CRIMINALITA' E DISOCCUPAZIONE- Così sopravvivere da queste parti non è facile. «Almeno 30mila negozi hanno chiuso solo in centro. Per intenderci uno su tre. I suicidi sono aumentati del 40 per cento. Il 20 per cento delle persone ha perso il lavoro. Altrettante vivono sotto la soglia di povertà», Greg Chrisohidis, fotografo 39enne dai lunghi capelli corvini, snocciola le cifre che vengono ripetute sui giornali. I numeri possono essere asettici, «ma questa è macelleria sociale». E le ricadute si vedono dovunque, anche in Pireus street, dove migliaia di greci si mettono in fila per un pasto da portare via in un sacchetto azzurro.

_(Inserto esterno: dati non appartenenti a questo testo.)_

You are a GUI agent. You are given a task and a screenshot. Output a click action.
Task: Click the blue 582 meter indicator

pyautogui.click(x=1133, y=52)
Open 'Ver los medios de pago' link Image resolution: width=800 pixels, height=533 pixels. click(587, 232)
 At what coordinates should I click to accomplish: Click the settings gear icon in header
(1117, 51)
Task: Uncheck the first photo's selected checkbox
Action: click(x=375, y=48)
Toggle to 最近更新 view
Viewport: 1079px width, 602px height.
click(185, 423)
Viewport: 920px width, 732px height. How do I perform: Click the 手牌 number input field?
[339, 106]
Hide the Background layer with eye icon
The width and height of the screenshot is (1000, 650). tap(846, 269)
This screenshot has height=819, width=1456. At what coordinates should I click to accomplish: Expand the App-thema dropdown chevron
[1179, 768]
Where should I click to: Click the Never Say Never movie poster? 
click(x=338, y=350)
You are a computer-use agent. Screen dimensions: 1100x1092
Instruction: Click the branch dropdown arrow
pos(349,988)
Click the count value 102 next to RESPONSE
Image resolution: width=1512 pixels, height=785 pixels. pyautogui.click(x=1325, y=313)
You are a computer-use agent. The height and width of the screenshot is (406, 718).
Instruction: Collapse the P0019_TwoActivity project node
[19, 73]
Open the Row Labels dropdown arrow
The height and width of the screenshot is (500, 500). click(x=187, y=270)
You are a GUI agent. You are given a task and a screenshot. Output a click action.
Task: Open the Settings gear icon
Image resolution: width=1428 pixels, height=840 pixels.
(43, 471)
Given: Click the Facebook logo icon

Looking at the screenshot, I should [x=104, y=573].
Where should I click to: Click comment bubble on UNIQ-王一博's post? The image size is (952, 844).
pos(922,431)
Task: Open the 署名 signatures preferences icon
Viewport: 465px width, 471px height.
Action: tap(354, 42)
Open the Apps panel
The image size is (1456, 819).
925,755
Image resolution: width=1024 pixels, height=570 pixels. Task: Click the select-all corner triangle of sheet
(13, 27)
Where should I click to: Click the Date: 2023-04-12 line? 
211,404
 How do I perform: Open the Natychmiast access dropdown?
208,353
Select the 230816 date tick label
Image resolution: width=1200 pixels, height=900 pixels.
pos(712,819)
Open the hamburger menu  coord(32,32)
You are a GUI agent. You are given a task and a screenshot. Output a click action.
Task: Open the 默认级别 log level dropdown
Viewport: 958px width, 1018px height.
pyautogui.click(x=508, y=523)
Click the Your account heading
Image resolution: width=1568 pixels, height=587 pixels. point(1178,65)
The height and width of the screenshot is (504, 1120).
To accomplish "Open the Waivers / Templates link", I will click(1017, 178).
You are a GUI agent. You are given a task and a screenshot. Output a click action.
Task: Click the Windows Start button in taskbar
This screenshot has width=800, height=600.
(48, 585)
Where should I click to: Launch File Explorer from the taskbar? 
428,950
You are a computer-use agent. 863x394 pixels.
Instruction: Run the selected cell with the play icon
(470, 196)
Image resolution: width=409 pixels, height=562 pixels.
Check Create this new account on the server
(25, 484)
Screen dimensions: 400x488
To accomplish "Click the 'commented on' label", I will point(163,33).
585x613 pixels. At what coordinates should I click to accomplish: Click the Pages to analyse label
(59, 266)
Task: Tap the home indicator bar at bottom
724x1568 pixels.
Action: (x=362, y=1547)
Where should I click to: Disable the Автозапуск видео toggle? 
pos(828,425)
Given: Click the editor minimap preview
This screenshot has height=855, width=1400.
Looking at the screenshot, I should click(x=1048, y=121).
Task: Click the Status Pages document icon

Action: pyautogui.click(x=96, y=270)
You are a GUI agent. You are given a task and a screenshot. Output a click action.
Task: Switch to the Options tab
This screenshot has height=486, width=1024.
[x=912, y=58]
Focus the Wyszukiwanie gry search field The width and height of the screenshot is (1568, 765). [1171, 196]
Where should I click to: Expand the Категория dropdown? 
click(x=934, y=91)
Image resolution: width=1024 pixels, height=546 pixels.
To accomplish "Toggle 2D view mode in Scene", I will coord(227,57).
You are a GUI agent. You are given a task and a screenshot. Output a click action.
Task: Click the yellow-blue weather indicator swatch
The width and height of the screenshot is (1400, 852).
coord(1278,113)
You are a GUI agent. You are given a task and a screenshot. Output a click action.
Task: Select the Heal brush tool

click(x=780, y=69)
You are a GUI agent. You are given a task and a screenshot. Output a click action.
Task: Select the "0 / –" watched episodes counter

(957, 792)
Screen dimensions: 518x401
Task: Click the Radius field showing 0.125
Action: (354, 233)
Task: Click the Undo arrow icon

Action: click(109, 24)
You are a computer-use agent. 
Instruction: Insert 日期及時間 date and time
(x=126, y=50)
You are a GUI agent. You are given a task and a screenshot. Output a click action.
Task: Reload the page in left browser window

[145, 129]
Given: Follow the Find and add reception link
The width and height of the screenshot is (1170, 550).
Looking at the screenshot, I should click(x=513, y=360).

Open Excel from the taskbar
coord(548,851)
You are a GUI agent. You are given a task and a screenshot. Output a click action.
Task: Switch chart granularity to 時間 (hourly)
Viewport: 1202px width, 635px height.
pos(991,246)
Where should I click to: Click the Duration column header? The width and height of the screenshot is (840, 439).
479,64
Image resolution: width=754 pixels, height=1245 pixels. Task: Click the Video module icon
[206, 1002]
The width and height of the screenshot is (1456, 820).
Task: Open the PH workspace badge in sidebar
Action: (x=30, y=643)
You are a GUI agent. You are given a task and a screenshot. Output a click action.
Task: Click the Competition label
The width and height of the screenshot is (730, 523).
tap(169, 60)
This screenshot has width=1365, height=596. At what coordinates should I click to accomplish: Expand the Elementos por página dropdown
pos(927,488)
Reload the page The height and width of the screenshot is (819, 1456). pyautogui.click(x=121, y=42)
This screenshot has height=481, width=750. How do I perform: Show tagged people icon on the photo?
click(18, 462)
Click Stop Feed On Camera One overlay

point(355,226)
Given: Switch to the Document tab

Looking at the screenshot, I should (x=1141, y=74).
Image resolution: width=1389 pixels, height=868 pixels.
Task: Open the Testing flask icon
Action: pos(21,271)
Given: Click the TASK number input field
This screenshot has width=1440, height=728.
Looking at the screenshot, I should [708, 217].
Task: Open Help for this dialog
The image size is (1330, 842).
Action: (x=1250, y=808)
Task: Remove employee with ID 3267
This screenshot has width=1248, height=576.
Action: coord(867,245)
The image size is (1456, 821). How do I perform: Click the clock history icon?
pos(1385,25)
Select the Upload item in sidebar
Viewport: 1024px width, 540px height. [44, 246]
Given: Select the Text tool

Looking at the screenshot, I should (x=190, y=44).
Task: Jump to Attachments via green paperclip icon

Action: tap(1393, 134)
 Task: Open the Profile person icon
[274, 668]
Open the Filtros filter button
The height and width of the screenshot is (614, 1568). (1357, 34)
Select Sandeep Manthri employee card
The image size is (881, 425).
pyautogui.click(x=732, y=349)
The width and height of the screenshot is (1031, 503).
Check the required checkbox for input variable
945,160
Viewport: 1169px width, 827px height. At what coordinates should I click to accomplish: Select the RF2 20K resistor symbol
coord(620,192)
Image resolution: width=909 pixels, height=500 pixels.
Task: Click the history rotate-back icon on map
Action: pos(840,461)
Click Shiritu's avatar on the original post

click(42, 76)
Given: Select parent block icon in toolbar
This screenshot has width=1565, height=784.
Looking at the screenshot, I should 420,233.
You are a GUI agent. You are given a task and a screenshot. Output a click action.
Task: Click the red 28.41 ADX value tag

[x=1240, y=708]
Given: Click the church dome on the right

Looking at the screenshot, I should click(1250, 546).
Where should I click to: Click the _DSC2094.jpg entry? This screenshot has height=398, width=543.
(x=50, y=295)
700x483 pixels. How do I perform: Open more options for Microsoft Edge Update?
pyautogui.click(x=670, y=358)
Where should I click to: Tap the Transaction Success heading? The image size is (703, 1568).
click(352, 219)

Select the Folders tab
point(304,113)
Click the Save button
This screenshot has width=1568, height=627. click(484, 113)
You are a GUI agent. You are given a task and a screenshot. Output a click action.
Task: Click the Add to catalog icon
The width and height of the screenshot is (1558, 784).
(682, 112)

Si vedono camminare per le strade del centro che oramai è stato diviso tra bande e immigrati che pensavano di trovare lavoro in Europa. E invece sono costretti a rimanere in Grecia. Senza un lavoro. Si sono spartiti il territorio dello spaccio e della prostituzione. Una dose di eroina, così come qualche minuto in compagnia, costa cinque euro, la stessa cifra che si paga per due souvlaki (spiedini). E quando cala la sera non c’è greco che possa passare indenne da queste vie. La criminalità (al 9 per cento nel 2009) è raddoppiata in due anni. Le strade male illuminate rendono il centro poco papabile per turisti e uomini d’affari. Con il risultato che migliaia di compagnie hanno abbandonato i loro uffici e almeno 18 alberghi intorno a Omonia hanno chiuso. Il cuore di Atene ha smesso di battere con questo esodo.
C'È CHI TIFA PER IL DEFAULT - «Se continuiamo così nemmeno il turismo ci salverà», sottolinea Christos Zafeiropoulos. Le sue speranze sono riposte negli stranieri visto che ha deciso di aprire un ristorante sotto l’ombra del Partenone. «Non pago i dipendenti da due mesi. Ma continuiamo a lavorare tutti i giorni». Per rientrare dai costi dovrebbe fare almeno 40 coperti tra pranzo e cena. Se arriva a dieci è «fortunato». Tiene duro, «per la mia famiglia e per i lavoratori». Certo è che a pensare alle feste, la prima cosa che viene in mente è il 2012. L’annus horribilis. L’anno della svolta. Lui tifa per il default. «Torniamo alla Dracma per non essere più schiavi dei tedeschi». E come lui centinaia di giovani. «Chiunque dica una cosa del genere o è un pazzo o un giocatore d’azzardo». Stathis Anestis, segretario generale del sindacato Gsee, è seduto nel suo ufficio in un palazzo coperto da uova di vernice lanciate durante una manifestazione. Scuote la testa, mentre sfoglia il rapporto sul suo Paese. «Siamo tornati a vivere nelle stesse condizioni del ’65, non siamo mai stati così male». Eppure le avvisaglie c’erano. «Sì, ma non ci abbiamo creduto. Ora bisogna ricominciare a crescere. Perché il paracadute delle famiglie non può durare a lungo». In molti casi non funziona già più. Un gruppo di studenti fuorisede dell’Università di Atene canta nella speranza di strappare un sorriso ai passanti. E, neanche a dirlo, qualche spicciolo. Il cestino è quasi vuoto. E’ il Natale ai tempi della crisi. E’ il Natale 2011 ad Atene.